=== Teks hasil ekstraksi ===

Jurnalis Mesti Memiliki Kepekaan Sosial
Suaratapian.com BEKASI- Perkumpulan Wartawan Media Kristiani Indonesia (Perwamki) menggelar pelatihan jurnalis selama bulan September ini di zoom. Pelatihan pertama digelar, Selasa malam, (1/9/20). Acara dimulai dari sambutan, Direktur STT LETS Pdt Rachmat Manullang, Pembina Perwamki Jhon Sahap Edward Panggabean, Ketua Umum Perwamki Stevano Margianto. Di tengah webinar berlangsung, Clara Panggabean menyumbangkan lagu. Pelatihan yang dimoderatori Uya Pinta, dihadir 43 orang peserta dari berbagai kalangan.
Pemateri sesi perdana ini menghadirkan Pemimpin Redaksi sekaligus Pemimpin Umum majalah Narwastu, Jonro I Munthe. Dalam pemaparannya, ayah tiga anak ini menyampaikan prinsip-prinsip jurnalis. Menurutnya, bahwa menjadi pekerja media itu adalah kehormatan. “Jurnalis itu profesi mulia. Tidak semua orang bisa terpanggil jadi wartawan,” ujarnya.
Jonro menambahkan, aktivitas jurnalis itu berfungsi memberi informasi kepada masyarakat, memberi gagasan kepada publik, memberi edukasi pada publik, memberi hiburan. Pengontrol sosial dan pembentuk opini publik.
Jonro menambahkan, prinsip-prinsip jurnalis adalah kejujuran. Itu sebab harus hormat pada fakta. Artinya kembali kepada intergritas jurnalisnya. Prinsip lain adalah berpihak kepada kebenaran. Tentu harus ada cek dan ricek sebelum sebuah karya jurnalis dihasilkan. Selanjutnya, jurnalis mesti independen, ketidakberpihakan. Selanjutnya, Jonro menyebut seorang jurnalis atau wartawan itu harus memiliki kreativitas. Mengapa jurnalis mesti kreatif? Oleh karena sebelum menyajikan berita jurnalis harus terlebih dahulu aktif menggali dan mencari informasi yang valid.
Selain itu, jurnalis harus adaptif, artinya harus terus menjadi manusia pembelajar. Masih menurut Jonro, yang tak kalah penting dimiliki seorang jurnalis adalah kecedasaan. Kecerdasan itu meliputi kepekaan atas situasi yang ada. Jurnalis juga mesti suka membaca dan tak kalah penting dimiliki seorang jurnalis mengikuti kode etik jurnalis.
Selesai pemaparan Jonro, yang menarik sesi tanya jawab. Ada pertanyaan, adakah dunia Pers mengenakan skors dan terkena black list untuk kategori wartawan atau media cetak yang melanggar prinsip-prinsip jurnalistik? Pertanyaan lain, jikalau bicara vulgar, tajam bicara kebenaran tanpa ditutup-tutupi suatu permasalahan di area tertentu di wilayah tertentu, apakah Dewan Pers melindungi? Lalu, apakah Perwamki punya pijakan kebenaran dalam melakukan fungsinya sebagai jurnalis?

=== Cuplikan data ===

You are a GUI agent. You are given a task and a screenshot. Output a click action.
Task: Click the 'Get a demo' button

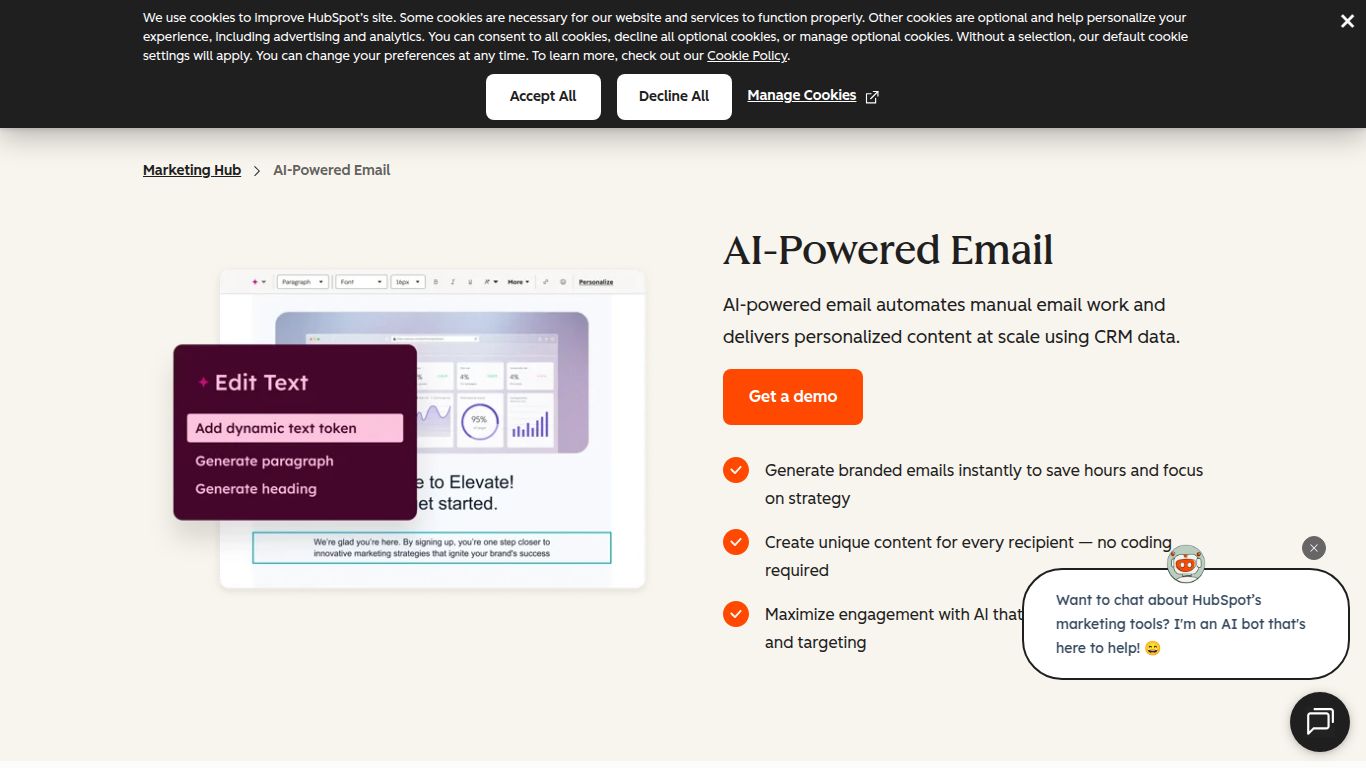click(x=792, y=397)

===

§ **Tugas**
Tuliskan lanjutan artikel tentang pelatihan jurnalis Perwamki, dimulai setelah kalimat terakhirnya. Data ini bahan tersendiri, terpisah dari artikel tentang pelatihan jurnalis.

§ **Hasil**
Panitia yang diketuai Emanuel Dapa Loka menjawab bahwa kebenaran itu universal, kebenaran yang tidak hanya benar menurut pribadi, kelompok atau golongannya saja. Universal artinya umum. Namun ketua Pewamki Margianto menjelaskan, walau demikian, Perwamki sebagai wartawan berbasis Kristiani punya pijakan dalam melaksanakan karya jurnalistik didasarinya dari 2 Timotius 3:16 “Segala tulisan yang diilhamkan Allah memang bermanfaat untuk mengajar, untuk menyatakan kesalahan, untuk memperbaiki kelakuan dan untuk mendidik orang dalam kebenaran.”
Pelatihan yang sangat menarik. Bahkan, selesai pelatihan pun masih saja ada peserta bertanya soal maksud dari ketidakberpihakan seorang jurnalis? Menurut penanya tersebut menjadi dilema, apakah benar seorang jurnalis tak boleh berpihak? Sebagaimana pengalaman dari kisah Kevin Carter, seorang wartawan foto Afrika Selatan pemenang penghargaan fotografi Pulitzer Prize oleh karena fotonya, seorang anak dan burung bangkai di Sudan, tahun 1994.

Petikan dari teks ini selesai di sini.